Inflamm-Aging: The Aging Accelerator

Aging, although inevitable, is a highly variable process. A crucial component of how well we age is related to the levels of inflammation in the body. Although inflammation is a natural and healthy response, prolonged elevated levels become disastrous for the body, linked to chronic diseases, and accelerated aging. This interconnected link has given rise to a new term, ‘inflamm-aging’.

What is Inflamm-aging?

Inflamm-aging is defined as chronic low-grade inflammation that accelerates the process of biological aging, leading to age-related symptoms, health complaints, external aging and risk of chronic diseases.[1,2] As such, inflamm-aging is being recognized as a key driving force behind aging and a main risk factor for morbidity and mortality in elderly individuals.[2]

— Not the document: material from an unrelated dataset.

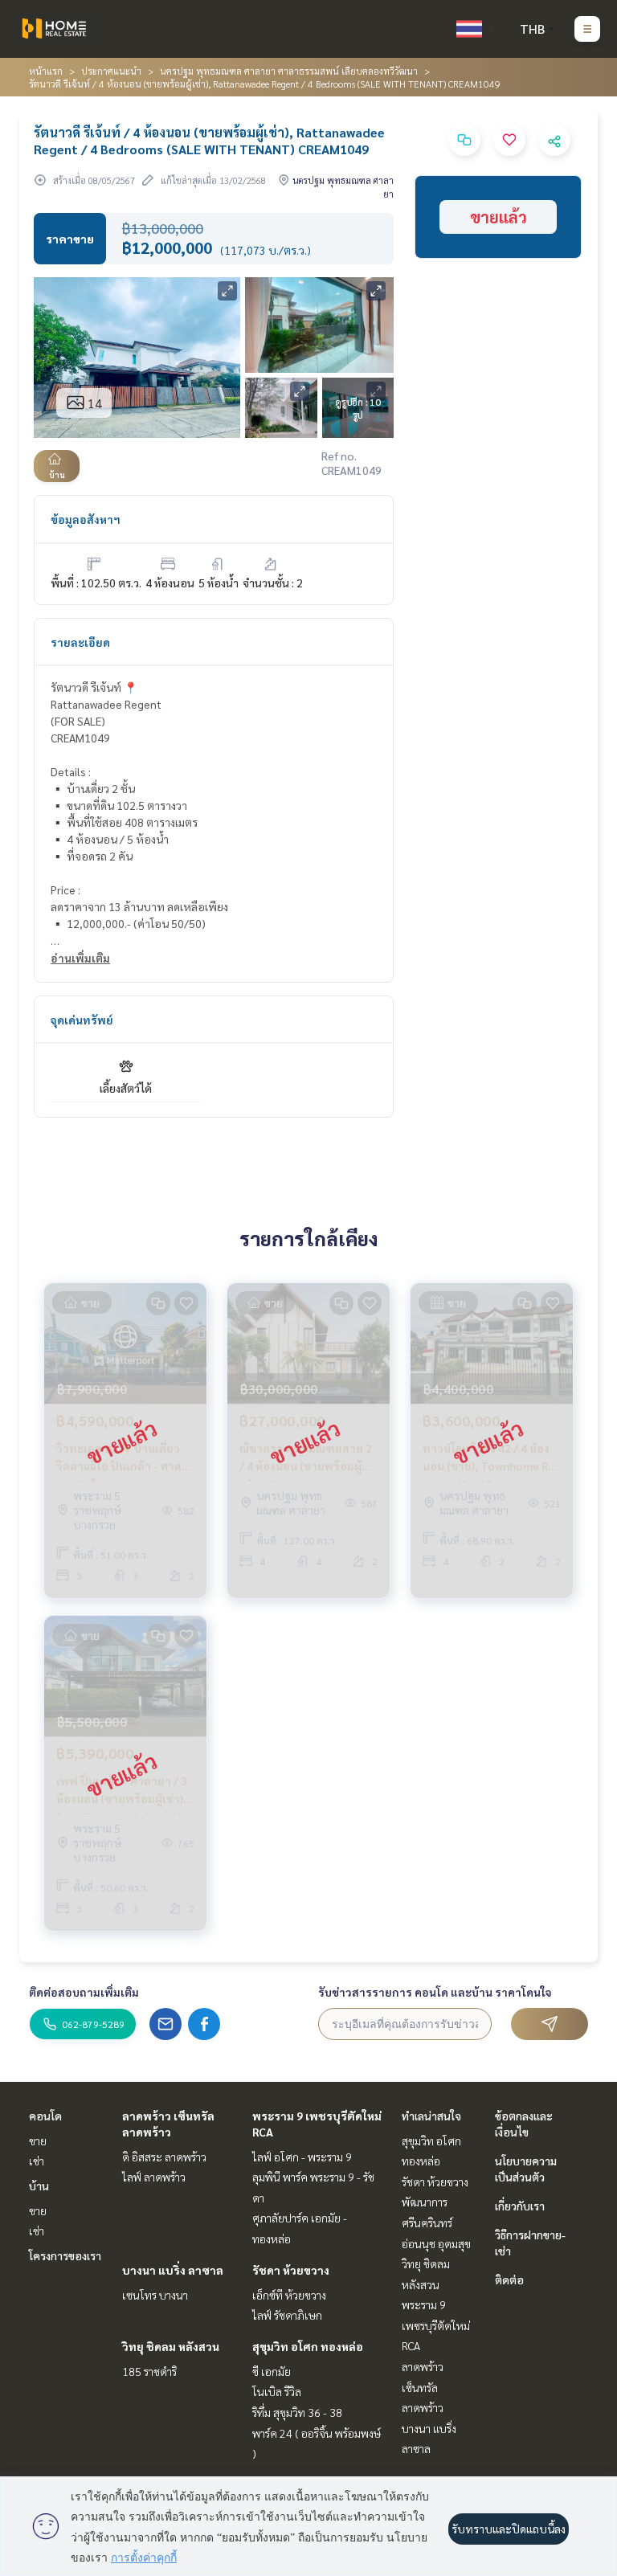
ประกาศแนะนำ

What Causes Inflamm-aging? [3]

Researchers have been studying both acute and chronic aging for a long time. Low-grade chronic inflammation has been linked to:

  • Poor Diet
  • Poor Gut Health
  • Stress
  • Inadequate Exercise
  • Poor Sleep
  • Exposure to Toxins
  • Smoking and Alcohol Use

The Role of Cytokines in Inflamm-aging

Although research is still elucidating the exact mechanisms of “inflamm-aging”, a common finding involves imbalances in the cytokine network.[4] Cytokines, from the Greek cyto meaning “cell” and kinos meaning “movement”, are tiny protein molecules secreted by cells that communicate with other cells. It might help to think of cytokines as the body’s mobile phone system.

As a main component of cell-to-cell communication, it makes sense that cytokines can be the difference between accelerated or graceful aging. Research has shown that as we age, cytokine dysregulation gets worse, leading to a progressive tendency to a pro-inflammatory state.[4] Key pro-inflammatory cytokines, including IL-6, TNF- α, and IL-1α, contribute to inflamm-aging seen in both healthy elderly people and elderly with age-related diseases.[5,6]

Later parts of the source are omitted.